He followed her one and only instruction. He watched over his dad when he came home from work, nibbled on his crusty bread and expired slices of ham, and went to bed without saying good night. Clarion watched as his dad lost his job, drank too much, and fell asleep in front of the TV, weeping at some romantic comedy he didn’t know the name of. He tried to remind his dad about friends, and that he should go out and talk to people. He asked his dad to play ping-pong like they used to. But his dad never listened. He drank instead. Clarion tried hiding some of the bottles every now and again, but there were too many. And he didn’t want to make his dad unhappy. When his dad did drink, at least he didn’t cry. Clarion wished sometimes his mom had tips for watching over his dad, but she had none.
Clarion tried following the ghost of his mom many times. He would follow her, and the world would gradually lose its luster, its timbre; he was the only thing that wouldn’t change. He’d be able to see his striped shirt, full of mustard stains and chocolate sundae smears, as vividly as he could see his freckled hands, his skinny legs rife with scars. The world around him would turn off like a sleeping computer, but Clarion was not afraid. He knew it made him weird, but he didn’t know what it was like not being weird. He would follow the ghost without fear, but after a while his mom would merge with the fog of dimness and he would lose her. If he walked sideways or backwards, he would find his way out and end up exactly where he had started following the specter. It wasn’t just with his mom; he’d tried following the ghost of his next-door neighbor, the kid at school who’d drowned, the lady at the park who crashed her car, the man at the supermarket with the booming voice who died from a stroke. All with the same result.
If ghosts could come to him, there had to be a way for him to go to them. Everything had an entrance and an exit. Or so his fifth-grade teacher said. Thus Clarion had started his search for the land where people go after they die. He thought he should name it the Land of the Dead, but then it would sound too close to the places he’d read about in his friend Daniel’s books—books full of weird beings, monsters, gods and places more exciting than Fiji, where Clarion really wanted to go one day. He wasn’t sure his friend’s books were accurate.

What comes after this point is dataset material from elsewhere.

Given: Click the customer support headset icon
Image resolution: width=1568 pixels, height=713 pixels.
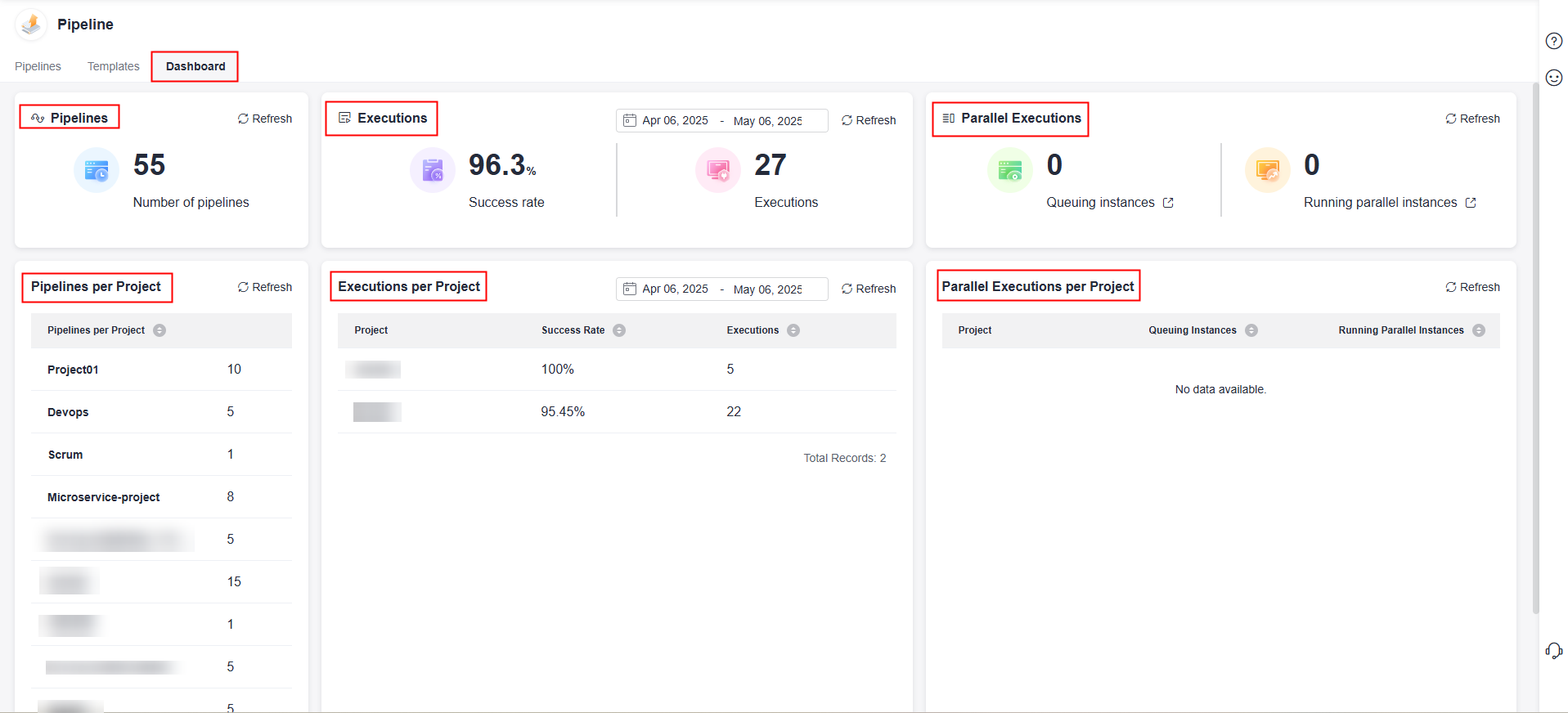Looking at the screenshot, I should click(x=1553, y=651).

Instead, he called it the Plaza of the Dead.
It didn’t look like today would be Clarion’s lucky day. The bus driver did not look friendly and neither did the people on the bus. Clarion said, “I do have tickets, you know.” He looked at the ghost of his mom, in the back of the bus. She was shaking her head. Her thick red hair swung and shimmered faintly over her freckled face. She hadn’t approved of his plan from the beginning. But she couldn’t change his mind.
“Stop wasting our time, kid. Get out,” the bus driver said.
So Clarion backed out and huffed miserably as the bus left without him. His mother stayed on the bus.
“Can’t anyone help me find the Plaza of the Dead?” he asked the world at large. A few adults walking by eyed him and ignored him. Some said, “Play somewhere else.” Clarion sighed dramatically. He had to go and see for himself. Nobody could help him. Not even Daniel’s strange, exciting books about cultures and death around the world answered his questions. None of them matched his perception of the Plaza of the Dead.
***
A few weeks later, he asked the next-door lady’s ghost again about that time she wheeled around the countryside on her tractor and drove it into a river but survived. He loved that story. But she frowned, and her rheumy gray eyes blinked like an owl’s.
“Clarion, I don’t remember that story.”
Clarion frowned. “What do you mean? You tell it to me every time you come.”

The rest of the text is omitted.